Ela está ao lado, mostrando a cabeça. A violência no Brasil é espantosa: no Rio de Janeiro, há áreas inteiras que pertencem a milícias, responsáveis por administrar da entrega do botijão de gás ao sinal de TV. Isso é a expressão da barbárie. E há políticas estimuladas deliberadamente pelo governo atual, como a liberação de armas. A história não vai necessariamente em uma direção. Ela vai e vem. A construção da cultura é diária. E o Brasil tem um problema terrível, que é o ensino básico, com um Ensino Médio que é um fracasso. São milhões de adolescentes que saem todos os anos cuspidos de uma escola muito ruim. É uma multidão de brasileiros para os quais a barbárie está à porta.
Ninguém fez mais cancelamento do que Stálin, que apagava Trotsky de fotos oficiais. A internet propiciou isso num sentido assustador. Na área da arte, o erro é não separar o homem da obra, porque, se você levar ao pé da letra, você não lê nem Shakespeare. Isso não pode ser apagado, mas repensado e discutido.
O senhor acompanhou o manifesto contra a cultura do cancelamento na esquerda, assinado por Chomsky, Margaret Atwood, J.K Rowling e outros 150 escritores, publicado na Harper’s Magazine? O argumento é de que esse tipo de atitude empobrece o debate, citando como exemplo a oposição às estátuas nos EUA. O que acha?
Acho um debate excelente. A cultura do cancelamento é uma das expressões da internet que propiciam esse processo. Ninguém fez mais cultura do cancelamento do que o Stálin, que apagava o Trostky de fotos oficias. A internet propiciou isso num sentido absolutamente assustador: a multiplicação policiana de você ter um processo de destruição de pessoas públicas. Acho isso uma estupidez, esse comportamento de manada que coloca cada situação momentânea, por vezes acidental, em um tribunal do júri. Na área da arte, há o erro fundamental de não separar o homem da obra, porque, se você levar ao pé da letra, você não lê nem Shakeaspeare. sso não pode ser apagado, mas repensado e discutido. E o cancelamento pessoal é um horror.
Muitos escritores apontam um “politicamente correto” que limitaria a liberdade criativa dos escritores. Como o senhor se posiciona em relação a isso?

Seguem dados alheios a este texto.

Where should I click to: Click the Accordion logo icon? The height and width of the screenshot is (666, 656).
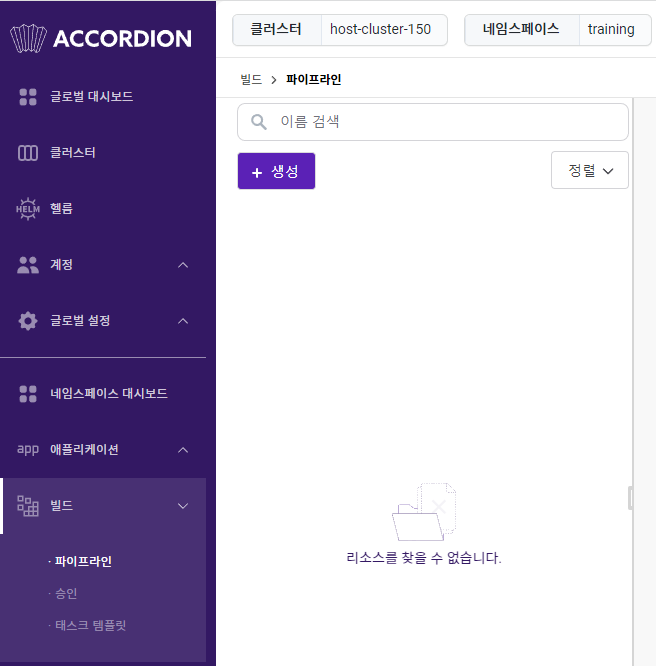coord(28,39)
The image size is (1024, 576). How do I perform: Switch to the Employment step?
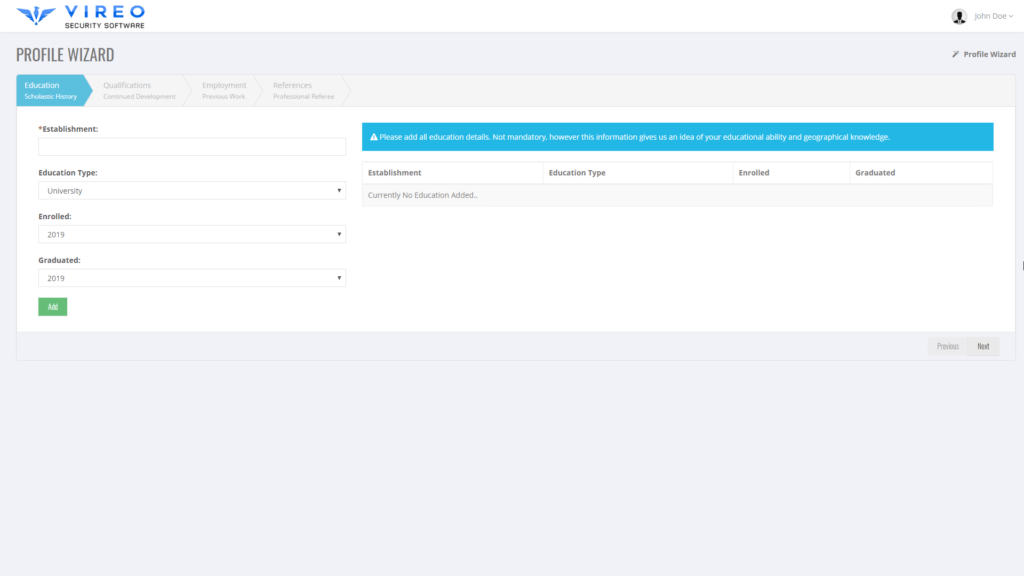pyautogui.click(x=224, y=90)
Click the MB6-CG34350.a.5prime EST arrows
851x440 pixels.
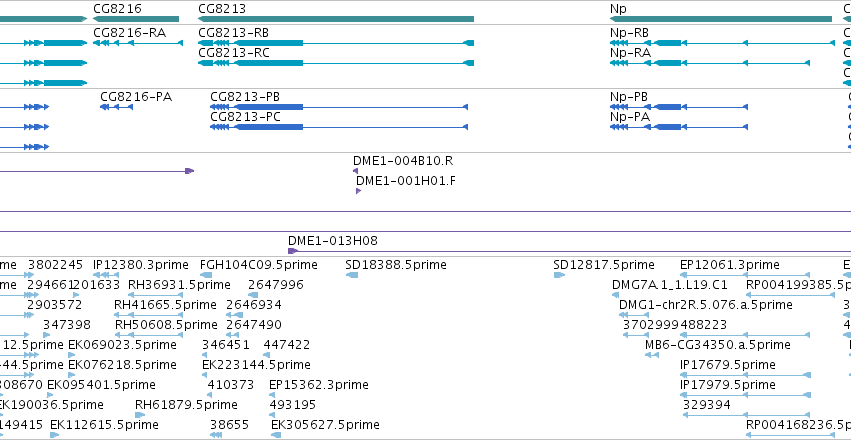point(652,355)
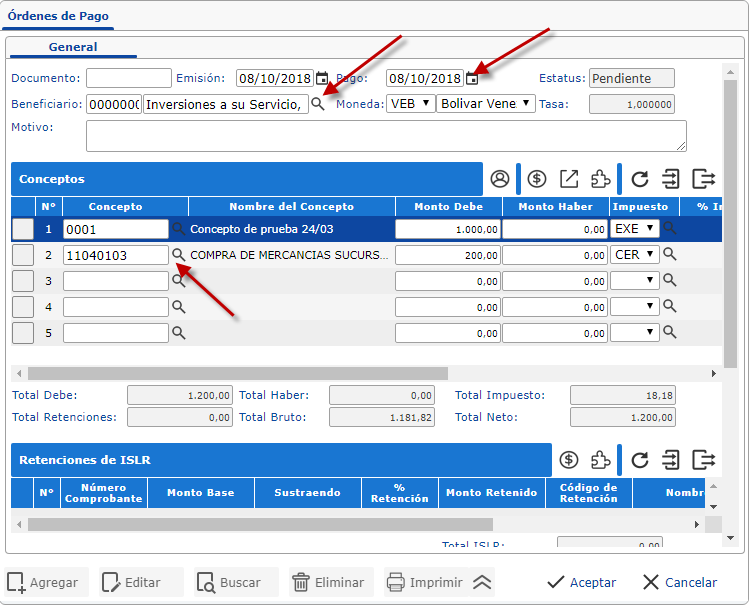This screenshot has width=752, height=605.
Task: Click the Beneficiario search magnifier icon
Action: coord(318,104)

O surgimento da ideia do politicamente correto foi de uma forma positiva, para chamar a atenção para os lugares comuns que reforçam situações negativas ou opressivas. Chamar a atenção é positivo, dizer que alguém repete um discurso que não é o seu. Mas de repente isso vira uma histeria, e se começa a perseguir palavras.
O senhor já se declarou de esquerda nos costumes e de direita na economia. Muitos o apontam como conservador. O senhor se considera conservador?
Minha formação é de esquerda, fui criado sob o golpe militar e abaixo de ditadura, então havia um certo imperativo ético com relação à esquerda brasileira. Num momento de ruptura existencial, quando saí com um grupo de teatro, eu era um libertário, um hippie contra o sistema, mas nunca fui esquerda de carteirinha. Cheguei a abrir uma oficina de conserto de relógios, porque como artesão eu teria mais condições de viver uma vida mais autêntica. Ou seja, era um libertário, um anarquista – até hoje tenho horror do Estado. Isso já me separa da esquerda tradicional, porque a esquerda adora o Estado. Mas é óbvio que, em um país como o Brasil, com a desigualdade brutal que tem, precisa haver políticas econômicas e sociais muito marcadas, então precisa de Estado. Do ponto de vista econômico, há uma pauta com traços de liberalismo e privatizações que eu acho muito úteis e bem-vindas para o Brasil. Na questão de costumes e direitos individuais, sou um libertário. O brasileiro tem uma originalidade nisso. Do ponto de vista econômico, a pauta da direita liberal tem muito a ensinar à esquerda brasileira. Aliás, a esquerda fracassou, a Dilma foi um fracasso eminentemente econômico, o que criou as ondas posteriores. Quando a coisa vai mal na economia, tudo o que tem de pior vem à tona. É engraçado porque a direita brasileira não é liberal, ela ama o Estado para sugá-lo – assim como a esquerda.
Para finalizar, qual a sua idade?
Tenho 67 anos. Ainda. A partir dos 50, o tempo é outro e, a partir dos 60, é outro também. Para os jovens, o tempo não existe. Não é uma variável esperada.
O senhor está mais consciente do tempo?
Ele é que me percebe mais (risos). Passa a ser uma variável interessante.